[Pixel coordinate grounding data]
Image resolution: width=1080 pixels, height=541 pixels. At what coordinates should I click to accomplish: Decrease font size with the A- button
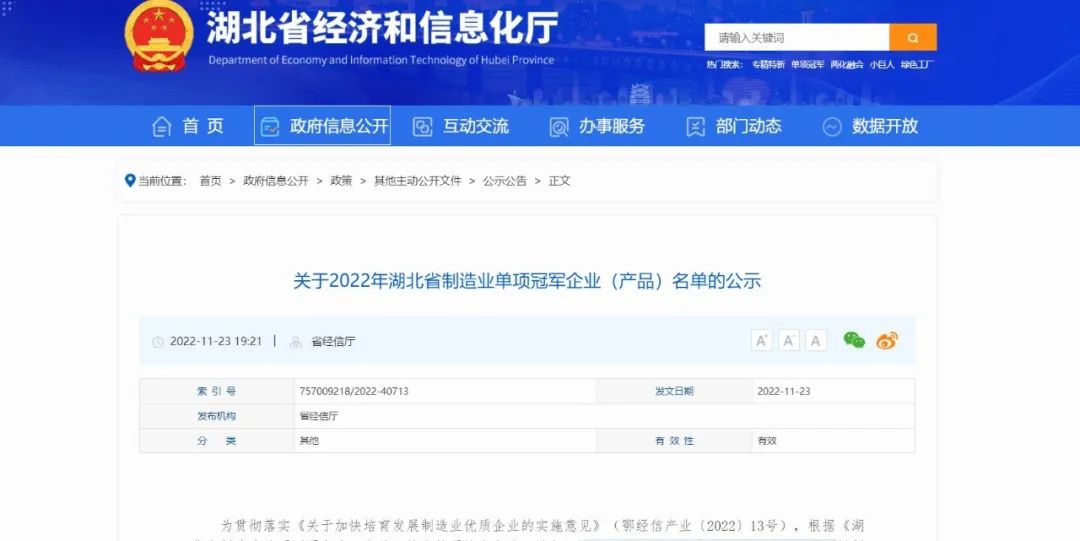pos(789,340)
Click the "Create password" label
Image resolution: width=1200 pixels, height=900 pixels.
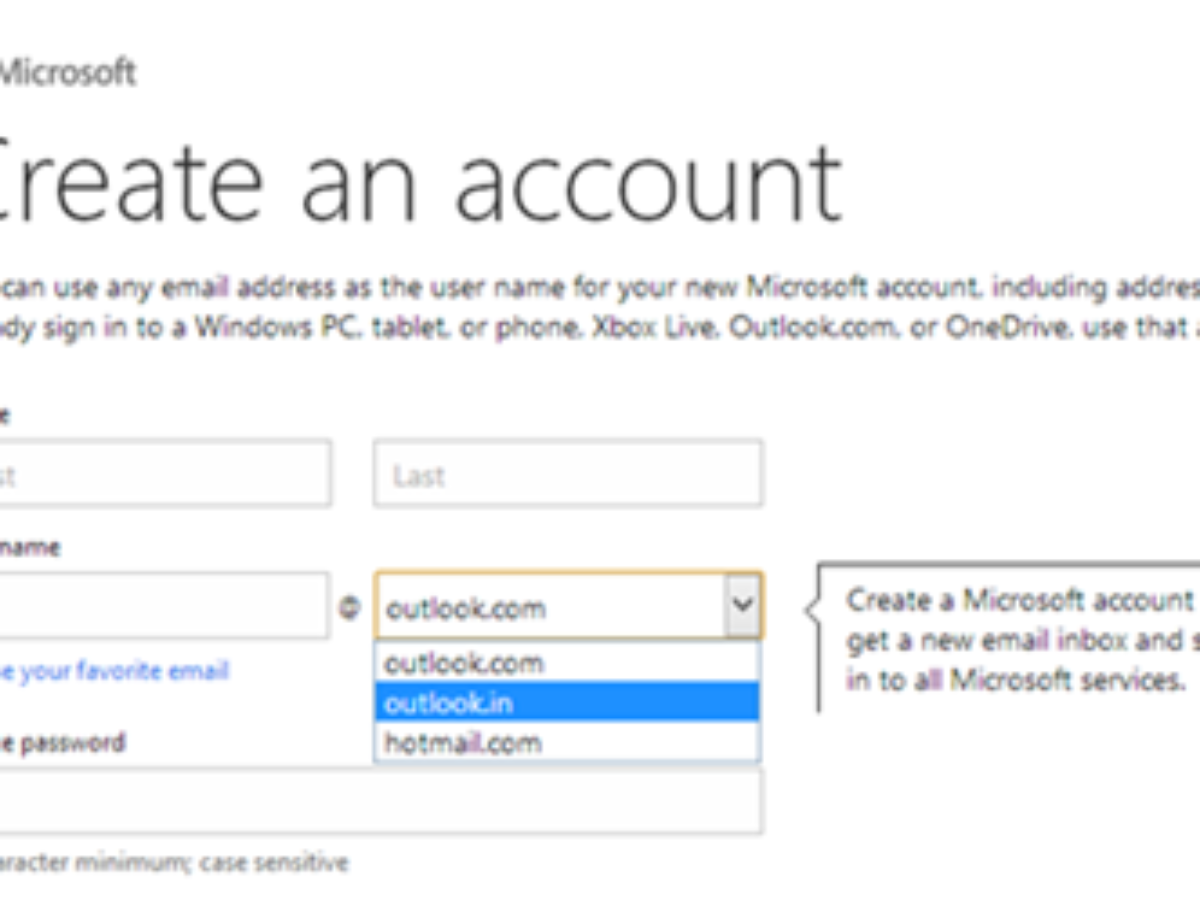[62, 743]
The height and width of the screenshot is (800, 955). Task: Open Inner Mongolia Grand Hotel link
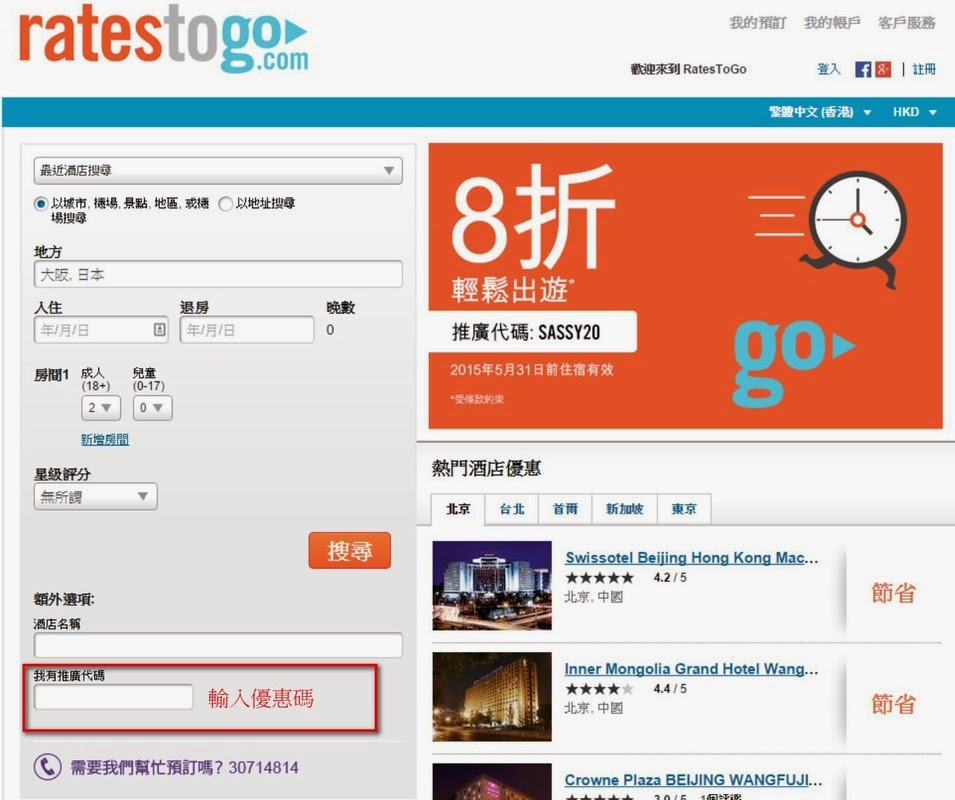tap(691, 669)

YOUR OBJECTIVE: Take the line containing "Image resolution: width=1200" as the first and the last line of the records as the end. Print every line in that span exactly, leaving out pictures.

EXERCISE ANSWER:
Image resolution: width=1200 pixels, height=900 pixels.
[62, 743]
The height and width of the screenshot is (800, 955). Task: Open Inner Mongolia Grand Hotel link
tap(691, 669)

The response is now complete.